A esto se sumaba un precio elevado para lo que ofrecía. El e‑Golf costaba claramente más que un Golf equivalente de combustión (alrededor de 33.000 euros, por los 24.000 de una versión de gasolina similar), pero no aportaba la autonomía ni la eficiencia que empezaban a exigir los compradores de eléctricos. Era un coche muy bien hecho, pero también un producto de transición: Volkswagen lo utilizó para ganar experiencia, para entender cómo respondía el mercado y para preparar el terreno para algo mucho más ambicioso.
Ese ‘algo’ llegó en 2020 con el ID.3, el primer eléctrico de Volkswagen desarrollado sobre una plataforma específica. Su lanzamiento marcó el final del e‑Golf, que se retiró tras seis años de vida comercial.

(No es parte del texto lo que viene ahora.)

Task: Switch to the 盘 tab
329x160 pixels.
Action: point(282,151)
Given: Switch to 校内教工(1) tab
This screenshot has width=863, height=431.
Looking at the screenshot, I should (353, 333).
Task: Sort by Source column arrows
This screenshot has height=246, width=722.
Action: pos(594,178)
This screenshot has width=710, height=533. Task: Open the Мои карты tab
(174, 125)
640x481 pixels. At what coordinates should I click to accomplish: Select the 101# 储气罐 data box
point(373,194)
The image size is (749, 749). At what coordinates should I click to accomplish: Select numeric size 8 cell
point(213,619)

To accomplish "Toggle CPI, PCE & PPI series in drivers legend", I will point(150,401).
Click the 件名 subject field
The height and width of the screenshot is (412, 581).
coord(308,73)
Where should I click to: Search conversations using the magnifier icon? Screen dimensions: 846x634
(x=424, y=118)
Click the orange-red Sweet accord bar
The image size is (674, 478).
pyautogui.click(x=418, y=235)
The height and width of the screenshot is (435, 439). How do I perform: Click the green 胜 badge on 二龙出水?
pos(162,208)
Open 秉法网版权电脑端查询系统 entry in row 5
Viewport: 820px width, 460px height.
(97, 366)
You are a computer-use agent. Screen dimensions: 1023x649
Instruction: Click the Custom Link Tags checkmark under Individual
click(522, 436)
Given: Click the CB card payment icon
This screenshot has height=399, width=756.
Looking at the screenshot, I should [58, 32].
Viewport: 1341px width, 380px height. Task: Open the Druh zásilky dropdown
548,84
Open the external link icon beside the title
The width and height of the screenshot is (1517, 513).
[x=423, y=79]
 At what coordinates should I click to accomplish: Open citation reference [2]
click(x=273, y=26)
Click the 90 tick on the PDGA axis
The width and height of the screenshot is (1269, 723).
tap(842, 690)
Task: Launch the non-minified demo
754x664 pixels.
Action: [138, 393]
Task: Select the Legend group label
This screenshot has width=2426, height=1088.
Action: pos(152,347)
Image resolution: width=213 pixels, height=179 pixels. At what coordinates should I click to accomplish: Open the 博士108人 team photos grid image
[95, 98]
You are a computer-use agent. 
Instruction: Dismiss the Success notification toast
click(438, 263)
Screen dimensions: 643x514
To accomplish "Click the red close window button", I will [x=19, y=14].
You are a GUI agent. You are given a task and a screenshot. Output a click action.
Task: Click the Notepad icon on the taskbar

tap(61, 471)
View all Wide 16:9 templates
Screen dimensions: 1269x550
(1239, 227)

BONUS TRACK: Los que ni siquiera han tenido la oportunidad de nacer…
El coche eléctrico de Sony
Aquí sí estamos ante un proyecto que no llegó a consolidarse. Sony Honda Mobility canceló en marzo de 2026 el desarrollo y lanzamiento del Afeela 1 y de su segundo modelo, alegando que la revisión de la estrategia de electrificación de Honda (del que hablamos a continuación) dejó al proyecto sin piezas clave para seguir adelante. Antes de la cancelación, el Afeela se había presentado como una apuesta premium, tecnológica y centrada en software, con entregas previstas y un precio considerable, pero finalmente no vio la luz como estaba planeado. Es uno de los mejores ejemplos recientes de cómo una alianza mediática puede quedar bloqueada por cambios de estrategia industrial.
Honda: Ni uno, ni dos… sino tres eléctricos que tendrán que esperar
Honda ha sido uno de los casos más recientes en dar marcha atrás, cancelando en 2026 el desarrollo de tres modelos clave para la marca en Norteamérica: el Honda 0 SUV, el Honda 0 Sedán y el Acura RSX (o RDX EV). La razón principal fue una revisión estratégica hacia híbridos, pérdida de competitividad y contexto económico adverso, como la desregulación de emisiones en EE.UU. Esta retirada se estima que ha supuesto una suma de unos 22.500 millones de dólares en impacto financiero, mostrando cómo incluso gigantes japoneses se replantean su hoja de ruta hacia la electrificación de la gama.